Покуда он вязал беглого невольника, я все время держал гитариста, которого затем передал своему товарищу.

Через минуту оба негодяя лежали рядом, связанные по рукам и ногам без малейшего сопротивления.

Я обернулся и заключил в свои объятия милую пленницу. Мы оставили связанных злодеев в хижине, куда на другой день за ними явились из Батабано альгвазилы и увели их.

Сами же мы пошли назад прежнею дорогой, но на этот раз не в темноте, потому что стало уже светать. Так дошли мы – теперь уже не вдвоем, а втроем – до того места, где стояли наши лошади. Хуаниту я посадил с собой, и вскоре мы вернулись благополучно в кафеталь.
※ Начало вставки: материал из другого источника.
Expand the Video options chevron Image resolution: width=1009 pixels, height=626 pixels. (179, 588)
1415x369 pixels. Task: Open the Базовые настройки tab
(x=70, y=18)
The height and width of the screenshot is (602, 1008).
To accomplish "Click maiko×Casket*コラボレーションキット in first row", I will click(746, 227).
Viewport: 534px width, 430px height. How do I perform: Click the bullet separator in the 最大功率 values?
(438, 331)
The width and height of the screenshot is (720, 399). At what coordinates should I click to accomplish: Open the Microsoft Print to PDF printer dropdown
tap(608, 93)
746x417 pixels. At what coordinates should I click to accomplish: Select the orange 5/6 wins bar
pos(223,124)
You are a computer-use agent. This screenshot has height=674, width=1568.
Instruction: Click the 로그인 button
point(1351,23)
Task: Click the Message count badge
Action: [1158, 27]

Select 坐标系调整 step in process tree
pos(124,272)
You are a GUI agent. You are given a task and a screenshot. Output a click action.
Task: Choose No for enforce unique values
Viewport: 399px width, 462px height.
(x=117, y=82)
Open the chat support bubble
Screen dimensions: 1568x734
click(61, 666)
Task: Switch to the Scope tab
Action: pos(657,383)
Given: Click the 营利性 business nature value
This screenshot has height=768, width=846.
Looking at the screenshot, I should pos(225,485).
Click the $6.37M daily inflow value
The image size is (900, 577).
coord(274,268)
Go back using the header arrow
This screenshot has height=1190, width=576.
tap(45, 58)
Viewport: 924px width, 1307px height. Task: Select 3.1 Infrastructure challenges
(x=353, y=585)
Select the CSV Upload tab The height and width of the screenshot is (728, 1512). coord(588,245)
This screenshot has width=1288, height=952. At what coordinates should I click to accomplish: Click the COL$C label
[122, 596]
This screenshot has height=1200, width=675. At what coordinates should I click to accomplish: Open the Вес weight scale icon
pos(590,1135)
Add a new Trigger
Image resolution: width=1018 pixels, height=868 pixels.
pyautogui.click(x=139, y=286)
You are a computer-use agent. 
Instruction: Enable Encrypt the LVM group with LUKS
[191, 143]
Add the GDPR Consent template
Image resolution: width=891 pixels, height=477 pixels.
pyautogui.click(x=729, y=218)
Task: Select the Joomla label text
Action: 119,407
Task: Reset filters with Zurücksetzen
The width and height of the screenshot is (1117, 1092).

Впрочем, мы оставались там недолго.

Усадьба сгорела дотла. Пожар потух лишь тогда, когда уже нечему было гореть. От большой красивой гасиенды осталось лишь несколько стен, наполовину разрушенных и дымящихся развалин, среди которых, как черные тени, бродили испуганные невольники, брошенные на произвол судьбы.

Мы пробыли в этих развалинах лишь столько времени, сколько понадобилось для того, чтобы оседлать лошадь для Хуаниты. Затем все трое – я, Хуанита и Гаспардо – поехали в Батабано.

На следующий день рано утром camino de hierro уже мчал меня и мою невесту через весь остров в Гавану.

Гаспардо вернулся на плантацию, чтобы в отсутствие хозяина принять в свои руки управление имением.

По въезде в Гавану я передал сеньориту Агвера из рук в руки ее тетке, которая предложила мне поселиться у нее на все то время, пока мне придется жить в столице Кубы.

Прежде чем опустить занавес по окончании этой небольшой драмы из жизни кубинских плантаторов, скажу несколько слов о том, что сделалось впоследствии с героями моего рассказа.

Негодяи, которых мы с Гаспардо изловили и связали, были привезены в Батабано и там посажены в тюрьму. Затем их судили и приговорили к смертной казни. Через несколько дней после приговора они погибли на виселице.

С честными же людьми вот что случилось. «Бедная креолочка без большого образования, но хорошенькая собой», живет у своей доброй тетушки на даче близ Гаваны. Ее брат продал свои поместья и ушел на войну вместе с моим другом Гаспардо.

Обо мне самом говорить много нечего. Скажу только, что скоро я надеюсь съездить опять в Гавану и, вероятно, также в Батабано, но на этот раз не за тем, чтобы охотиться на розовых фламинго.